Zudem enthalten die rezeptpflichtigen Augentropfen einen potenteren Wirkstoff, der insbesondere den Juckreiz wirksamer lindert. Aufgrund ihrer besseren Wirksamkeit sollten sie gegenüber frei verkäuflichen antiallergischen Augentropfen bevorzugt werden.

 

Richtige Anwendung ist entscheidend

Die Apothekerin erklärt Frau Liechti genau, worauf sie bei der Anwendung des Nasensprays und der Augentropfen achten sollte. Zusätzlich erhält sie ein Merkblatt mit den wichtigsten Anwendungshinweisen als Gedankenstütze für zu Hause. Die Apothekerin betont zudem die Bedeutung der täglichen, konsequenten Anwendung und gibt wertvolle Tipps für den Alltag.

 

Wenn die Haut mitreagiert

Nach dem Beratungsgespräch wird Frau Liechti wieder von der Pharmaassistentin betreut. Dabei spricht sie zusätzlich ihre juckende Haut an. Menschen mit Heuschnupfen leiden häufig auch unter juckenden Hautstellen. Neben den Beschwerden an Augen und Nase werden Hautsymptome oft als Nebensächlichkeit hingenommen. Auch das muss nicht sein. Bei Allergikerinnen und Allergikern ist die schützende Hautbarriere häufig gestört. Allergene wie Pollen können bei direktem Hautkontakt eine Histaminausschüttung auslösen, die sich durch Rötungen, Juckreiz, Quaddeln oder kleine Bläschen äussert.
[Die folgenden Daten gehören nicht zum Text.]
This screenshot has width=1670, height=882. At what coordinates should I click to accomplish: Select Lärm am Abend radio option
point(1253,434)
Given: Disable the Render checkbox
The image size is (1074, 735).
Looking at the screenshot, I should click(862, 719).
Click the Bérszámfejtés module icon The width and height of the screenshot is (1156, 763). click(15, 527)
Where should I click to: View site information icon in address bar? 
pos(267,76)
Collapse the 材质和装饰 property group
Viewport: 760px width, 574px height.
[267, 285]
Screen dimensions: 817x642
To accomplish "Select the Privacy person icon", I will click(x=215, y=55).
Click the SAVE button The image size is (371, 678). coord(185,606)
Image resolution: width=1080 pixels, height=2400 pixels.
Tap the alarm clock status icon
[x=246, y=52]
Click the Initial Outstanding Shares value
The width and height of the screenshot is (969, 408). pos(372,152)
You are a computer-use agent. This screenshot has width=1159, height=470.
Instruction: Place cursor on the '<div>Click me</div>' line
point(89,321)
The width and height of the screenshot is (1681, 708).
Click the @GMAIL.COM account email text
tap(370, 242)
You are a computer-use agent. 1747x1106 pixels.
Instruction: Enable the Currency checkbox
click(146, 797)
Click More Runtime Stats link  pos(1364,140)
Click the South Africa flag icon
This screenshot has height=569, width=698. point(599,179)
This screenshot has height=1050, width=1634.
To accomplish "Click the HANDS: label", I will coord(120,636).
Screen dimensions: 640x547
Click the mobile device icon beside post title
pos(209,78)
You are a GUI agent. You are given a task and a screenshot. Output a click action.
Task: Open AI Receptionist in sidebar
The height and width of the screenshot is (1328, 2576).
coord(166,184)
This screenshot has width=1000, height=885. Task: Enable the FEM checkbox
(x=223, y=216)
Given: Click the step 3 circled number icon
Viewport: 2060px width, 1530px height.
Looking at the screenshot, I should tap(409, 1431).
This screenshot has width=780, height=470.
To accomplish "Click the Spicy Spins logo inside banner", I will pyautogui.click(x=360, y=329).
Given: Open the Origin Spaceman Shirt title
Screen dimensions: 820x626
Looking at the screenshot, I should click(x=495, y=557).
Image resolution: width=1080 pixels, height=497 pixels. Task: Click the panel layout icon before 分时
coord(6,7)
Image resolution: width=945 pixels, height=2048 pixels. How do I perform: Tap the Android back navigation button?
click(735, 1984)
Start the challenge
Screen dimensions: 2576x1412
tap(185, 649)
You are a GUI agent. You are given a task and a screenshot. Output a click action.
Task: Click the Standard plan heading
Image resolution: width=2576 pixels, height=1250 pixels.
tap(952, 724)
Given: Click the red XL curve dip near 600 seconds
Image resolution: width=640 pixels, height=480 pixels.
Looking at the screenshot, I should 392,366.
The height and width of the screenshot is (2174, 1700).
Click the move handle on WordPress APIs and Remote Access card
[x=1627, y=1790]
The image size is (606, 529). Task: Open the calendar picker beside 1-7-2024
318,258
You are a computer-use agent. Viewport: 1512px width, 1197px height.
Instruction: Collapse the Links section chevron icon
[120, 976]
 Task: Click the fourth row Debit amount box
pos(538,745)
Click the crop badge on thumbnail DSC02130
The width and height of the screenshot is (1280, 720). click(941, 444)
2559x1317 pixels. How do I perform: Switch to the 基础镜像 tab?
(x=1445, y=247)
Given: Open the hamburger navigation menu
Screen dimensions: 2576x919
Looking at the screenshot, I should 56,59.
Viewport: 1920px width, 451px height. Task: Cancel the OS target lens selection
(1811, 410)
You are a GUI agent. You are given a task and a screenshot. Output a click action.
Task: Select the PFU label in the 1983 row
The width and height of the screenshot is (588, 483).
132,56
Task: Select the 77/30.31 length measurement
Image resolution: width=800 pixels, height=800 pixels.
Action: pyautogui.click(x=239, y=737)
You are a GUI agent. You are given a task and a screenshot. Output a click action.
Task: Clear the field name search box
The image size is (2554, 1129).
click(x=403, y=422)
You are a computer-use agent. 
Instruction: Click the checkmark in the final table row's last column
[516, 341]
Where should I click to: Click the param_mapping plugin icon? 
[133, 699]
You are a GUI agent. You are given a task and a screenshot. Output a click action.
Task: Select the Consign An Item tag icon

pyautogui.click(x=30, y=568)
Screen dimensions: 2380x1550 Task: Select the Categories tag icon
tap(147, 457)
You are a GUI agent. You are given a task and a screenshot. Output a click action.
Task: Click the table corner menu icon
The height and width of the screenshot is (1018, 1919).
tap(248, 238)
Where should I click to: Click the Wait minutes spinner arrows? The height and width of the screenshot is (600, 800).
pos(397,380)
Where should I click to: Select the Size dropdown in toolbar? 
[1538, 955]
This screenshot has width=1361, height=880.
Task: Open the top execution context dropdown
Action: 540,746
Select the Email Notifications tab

Wichtig ist, den Kontakt mit Pollen möglichst zu reduzieren, etwa durch das Tragen langer Kleidung. Abends sollte die Haut mit einem sanften, rückfettenden Waschgel gereinigt werden. Anschliessend empfiehlt sich die Pflege mit einer parfümfreien, hypoallergenen Lotion, um die natürliche Hautbarriere zu unterstützen. Bei unzureichender Wirkung kann ergänzend ein Antihistaminikum in Tablettenform gegen den Juckreiz eingenommen werden.

 

Erleichterung nach der richtigen Behandlung

Frau Liechti lässt sich verschiedene Hautpflegeprodukte zeigen und ist mit der neuen Behandlung mit Nasenspray und Augentropfen einverstanden. Sie freut sich, etwas Neues auszuprobieren,
und zeigt sich zuversichtlich. Wie vereinbart nimmt die Apothekerin zehn Tage nach der Beratung telefonisch Kontakt mit Frau Liechti auf. Erleichtert berichtet sie von der guten Wirksamkeit der Produkte. Endlich könne sie Frühlingsspaziergänge mit Sonne im Gesicht und Vogelgesang in den Ohren wieder geniessen.